Overview
Protein is essential for health and strength at every stage of life. It fuels enzymes and hormones, supports every organ, and—of course—builds muscle. The more protein you eat, the more satisfied, energized, and resilient you’ll feel.
In The High Protein Plate, Rachael DeVaux, New York Times bestselling author of Rachael’s Good Eats, delivers your go-to guide for eating more protein with ease. Inside, you’ll find 100 flavorful, satisfying recipes designed for real life—breakfast through dessert—all packed with ingredients that support energy, satiety, and strength. Rachael also breaks down how much protein you actually need and why it matters, so you can build meals with confidence and purpose.

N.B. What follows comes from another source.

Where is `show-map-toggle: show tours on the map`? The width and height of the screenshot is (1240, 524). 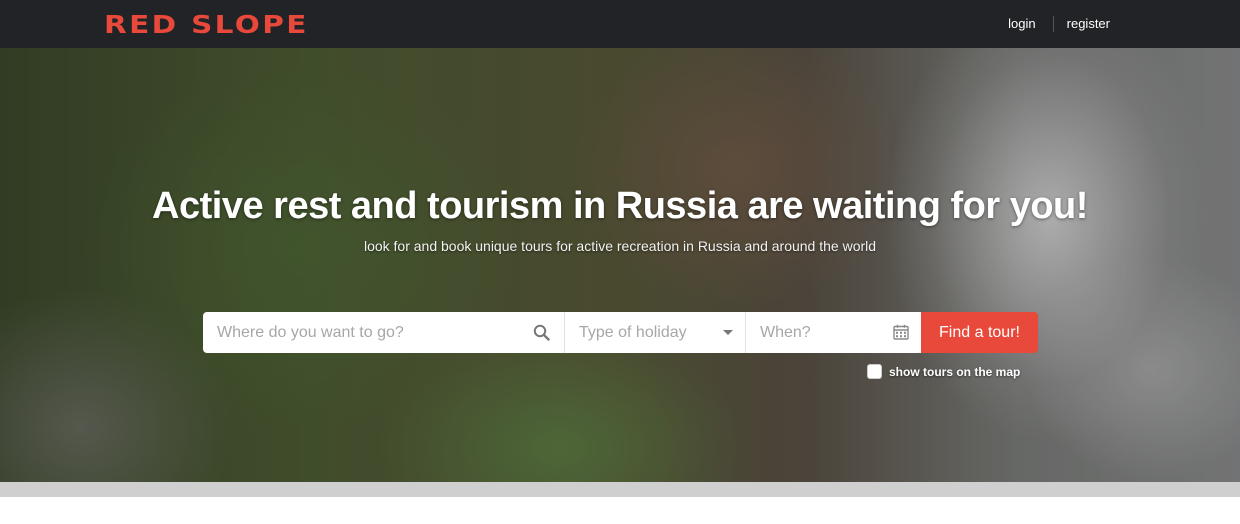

With simple meal prep tips and a 28-day plan to help you consistently hit your protein goals, Rachael makes healthy eating approachable—without overthinking it. Her recipes prioritize quality ingredients and better-for-you swaps over strict food rules, helping you build a balanced plate that still tastes amazing. From Buffalo Chicken Baked Tacos and Honey Blackberry Overnight Oats to Creamy Tomato Basil Chicken Pasta, these meals are made to fit your everyday routine.
Written from the perspective of a registered dietitian, personal trainer, and new mom, Rachael combines real-life practicality with science-backed nutrition—so you can fuel your body without sacrificing flavor or time.
Whether you’re focused on building lean muscle, balancing blood sugar, boosting energy, or just feeding your family well—The High Protein Plate makes eating high-protein meals doable, delicious, and sustainable every single day.